The state’s leading vote-getter and his political protege stood with Toni Preckwinkle Wednesday to help her make the case that she is the candidate for change in a change election because she has already delivered it.
Illinois Secretary of State Jesse White and Ald. Walter Burnett (27th) endorsed Preckwinkle, but that was hardly surprising. Both men are longstanding Preckwinkle allies and stalwarts of the Cook County Democratic Party she chairs.
The only news would have been if they had not endorsed her over Lori Lightfoot.
But the news conference at Preckwinkle’s River North headquarters gave Burnett an opportunity to try and help Preckwinkle re-claim the “We need change” mantra that Lightfoot rode to her stunning first-place finish in Round One of the mayoral sweepstakes.
Burnett recalled having joined forces with Preckwinkle, back when she was the 4th Ward alderman, to force then-Mayor Richard M. Daley’s hand on the issue of affordable housing, which has since grown into a full-blown crisis in Chicago.
“It took us a year or so, maybe a couple of years, before we were successful in doing so. But Toni Preckwinkle had the heart, the courage to stand up to do what’s right for the people. … From that time on, I knew that she was a woman of courage,” Burnett said.
“As we say in the neighborhood, ‘She’s a person who be about it.’ She don’t talk about it. … She be about making things happen. … She has a track record of being about it — of getting things done. … At this time in our city, when we’re getting ready to deal with a large budget crisis with these pensions, we need somebody who can be about it.

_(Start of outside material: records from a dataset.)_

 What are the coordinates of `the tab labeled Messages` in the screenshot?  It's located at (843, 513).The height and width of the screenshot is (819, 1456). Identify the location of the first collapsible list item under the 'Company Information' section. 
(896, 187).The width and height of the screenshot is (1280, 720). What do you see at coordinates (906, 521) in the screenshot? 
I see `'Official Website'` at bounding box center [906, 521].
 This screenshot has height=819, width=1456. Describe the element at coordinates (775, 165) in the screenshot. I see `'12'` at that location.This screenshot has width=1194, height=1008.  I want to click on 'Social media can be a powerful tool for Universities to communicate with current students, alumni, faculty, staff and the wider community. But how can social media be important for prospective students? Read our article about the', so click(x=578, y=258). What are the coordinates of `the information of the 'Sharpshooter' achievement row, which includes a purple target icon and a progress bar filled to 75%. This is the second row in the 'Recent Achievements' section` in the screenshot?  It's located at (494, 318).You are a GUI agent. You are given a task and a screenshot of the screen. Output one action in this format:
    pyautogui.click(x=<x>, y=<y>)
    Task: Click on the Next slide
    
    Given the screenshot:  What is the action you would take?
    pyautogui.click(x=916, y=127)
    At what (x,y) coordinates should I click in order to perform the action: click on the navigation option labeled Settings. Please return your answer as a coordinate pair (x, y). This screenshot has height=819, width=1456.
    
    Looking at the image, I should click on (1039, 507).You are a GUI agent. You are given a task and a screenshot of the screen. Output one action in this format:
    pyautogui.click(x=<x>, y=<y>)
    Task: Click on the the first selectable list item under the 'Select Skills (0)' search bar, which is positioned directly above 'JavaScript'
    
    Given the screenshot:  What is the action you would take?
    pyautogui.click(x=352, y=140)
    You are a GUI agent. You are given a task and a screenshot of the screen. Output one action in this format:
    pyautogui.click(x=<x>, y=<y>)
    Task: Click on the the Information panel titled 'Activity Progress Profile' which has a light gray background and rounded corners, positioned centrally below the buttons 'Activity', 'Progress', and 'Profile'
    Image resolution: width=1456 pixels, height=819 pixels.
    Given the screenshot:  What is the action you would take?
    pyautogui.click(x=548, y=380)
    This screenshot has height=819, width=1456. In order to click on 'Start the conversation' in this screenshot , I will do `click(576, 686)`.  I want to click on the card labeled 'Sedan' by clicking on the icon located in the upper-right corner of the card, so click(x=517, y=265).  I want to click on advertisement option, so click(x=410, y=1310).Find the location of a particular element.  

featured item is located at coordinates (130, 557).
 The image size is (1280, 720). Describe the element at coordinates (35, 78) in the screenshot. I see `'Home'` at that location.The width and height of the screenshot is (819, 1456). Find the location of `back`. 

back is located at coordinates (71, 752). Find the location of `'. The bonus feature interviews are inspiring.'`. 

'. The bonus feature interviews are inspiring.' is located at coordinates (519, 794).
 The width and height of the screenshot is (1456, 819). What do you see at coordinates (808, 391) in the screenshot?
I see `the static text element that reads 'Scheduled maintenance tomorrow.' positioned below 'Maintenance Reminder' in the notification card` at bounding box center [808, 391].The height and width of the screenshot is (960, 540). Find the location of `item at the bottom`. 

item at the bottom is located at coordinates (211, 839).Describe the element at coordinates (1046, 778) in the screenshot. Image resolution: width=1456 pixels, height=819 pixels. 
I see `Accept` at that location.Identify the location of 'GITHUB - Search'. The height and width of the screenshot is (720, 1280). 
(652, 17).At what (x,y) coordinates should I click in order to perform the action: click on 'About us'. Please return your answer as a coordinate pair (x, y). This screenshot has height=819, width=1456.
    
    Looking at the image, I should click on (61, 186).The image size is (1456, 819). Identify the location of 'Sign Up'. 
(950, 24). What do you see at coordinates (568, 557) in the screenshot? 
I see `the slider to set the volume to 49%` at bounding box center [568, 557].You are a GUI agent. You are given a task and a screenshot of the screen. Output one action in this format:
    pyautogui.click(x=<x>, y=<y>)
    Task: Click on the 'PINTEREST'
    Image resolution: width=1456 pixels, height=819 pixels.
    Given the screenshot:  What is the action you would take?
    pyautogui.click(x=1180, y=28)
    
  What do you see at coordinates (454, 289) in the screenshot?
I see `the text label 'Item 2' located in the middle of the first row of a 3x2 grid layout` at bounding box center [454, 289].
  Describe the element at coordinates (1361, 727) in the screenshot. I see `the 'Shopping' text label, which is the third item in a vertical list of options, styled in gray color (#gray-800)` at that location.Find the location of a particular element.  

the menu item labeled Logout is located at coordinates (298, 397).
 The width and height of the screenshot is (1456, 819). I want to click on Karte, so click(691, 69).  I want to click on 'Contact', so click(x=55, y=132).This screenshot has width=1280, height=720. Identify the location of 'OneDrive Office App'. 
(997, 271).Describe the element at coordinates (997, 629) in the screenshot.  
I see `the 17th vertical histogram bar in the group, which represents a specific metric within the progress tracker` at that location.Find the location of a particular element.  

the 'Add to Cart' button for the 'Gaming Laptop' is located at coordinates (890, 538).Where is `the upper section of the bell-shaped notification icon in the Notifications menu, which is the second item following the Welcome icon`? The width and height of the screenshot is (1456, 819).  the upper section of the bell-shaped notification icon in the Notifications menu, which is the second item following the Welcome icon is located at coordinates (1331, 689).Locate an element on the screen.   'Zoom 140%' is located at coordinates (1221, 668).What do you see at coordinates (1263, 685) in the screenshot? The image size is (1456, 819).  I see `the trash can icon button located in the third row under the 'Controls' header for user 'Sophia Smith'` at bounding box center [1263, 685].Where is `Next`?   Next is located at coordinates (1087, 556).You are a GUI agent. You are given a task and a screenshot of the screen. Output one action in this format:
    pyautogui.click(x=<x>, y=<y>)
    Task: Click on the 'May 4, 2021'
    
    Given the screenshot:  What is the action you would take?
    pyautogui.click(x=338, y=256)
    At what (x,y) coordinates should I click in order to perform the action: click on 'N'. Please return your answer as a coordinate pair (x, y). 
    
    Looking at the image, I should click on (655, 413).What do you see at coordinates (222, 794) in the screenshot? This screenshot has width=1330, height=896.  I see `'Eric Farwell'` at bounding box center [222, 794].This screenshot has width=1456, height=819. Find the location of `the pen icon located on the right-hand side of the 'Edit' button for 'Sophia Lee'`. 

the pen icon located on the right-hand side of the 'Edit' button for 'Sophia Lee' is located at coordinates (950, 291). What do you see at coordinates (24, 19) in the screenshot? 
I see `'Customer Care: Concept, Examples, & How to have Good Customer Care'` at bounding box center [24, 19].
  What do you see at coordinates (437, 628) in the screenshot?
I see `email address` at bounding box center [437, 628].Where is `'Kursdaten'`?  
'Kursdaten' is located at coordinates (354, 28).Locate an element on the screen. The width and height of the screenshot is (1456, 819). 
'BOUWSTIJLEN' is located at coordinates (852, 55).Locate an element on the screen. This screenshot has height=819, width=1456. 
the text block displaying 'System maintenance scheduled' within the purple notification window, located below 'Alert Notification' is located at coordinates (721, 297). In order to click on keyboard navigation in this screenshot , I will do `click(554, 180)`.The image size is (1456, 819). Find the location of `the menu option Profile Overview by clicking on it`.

We don’t need somebody in office who’s gonna talk about it.”
By taking on the role of party chairman, Preckwinkle has given Lightfoot an opening to portray her as an old-fashioned party boss who took on the old boys club only to become a part of it.
“She aspired to climb the ladder of being a party boss and, as a consequence, made a lot of compromises along the way that have played out and show that she’s a very different person,” Lightfoot told the Sun-Times days before the Feb. 26 election.
“She makes very bad decisions about the people that she aligns herself with. Whether it’s Tony Rezko, whether it’s Scott Cisek, Scott Keller, her security chief and, of course, Ed Burke, Ed Burke Ed Burke.”
On Wednesday, Burnett made a dramatically different argument. He argued that Preckwinkle’s decision to succeed her longtime ally, former Assessor Joe Berrios, as chairman of the Cook County Regular Democratic Organization would pay handsome dividends for Chicago taxpayers if she becomes mayor.
“As a mayor, you have to be in a position to get resources for the city of Chicago. When you have contacts and connections to people throughout the country,” you’re in a better position to do that, Burnett said.
“The Cook County Democratic organization is the strongest Democratic organization in the country. That gives you contacts with congressmen, senators, governors, mayors, state representatives. Everyone [givesyou] the respect to be able to bring resources back to the city.”
White said he has known Preckwinkle for over 25 years. He called her a “wonderful, wonderful administrator” of the second-largest county government in the nation.
“We need someone who’s gonna run the city of Chicago, who has experience. I believe that Toni Preckwinkle has all that is required to run the city of Chicago,” White said.
“I’ve known Toni for a long period of time. I believe in her. … The people of Chicago will benefit from her leadership.”
Preckwinkle said she’s grateful for the support of Burnett and of White, whom she called the “elder statesman in the African-American political community.”
Never mind that White’s office hired Joe Berrios’ sister and friend when newly-elected Assessor Fritz Kaegi fired them.
Preckwinkle then picked up where Burnett left off in arguing that she has delivered change while Lightfoot simply talks about it.
“I’ve done the hard work of increasing access to health care and improving the quality of care we’ve delivered. I’ve done the hard work on criminal justice reform. We have 4,000 fewer people in the jail than we did when I came in in 2010. That’s working with stakeholders to make change happen,” Preckwinkle said.
“Access to health care and criminal justice reform are the two big progressive issues across the country. If people are looking for somebody who’s implemented change, that’s me. You can talk about change all you want. It’s hard work to actually do it. And that’s what I’ve done.”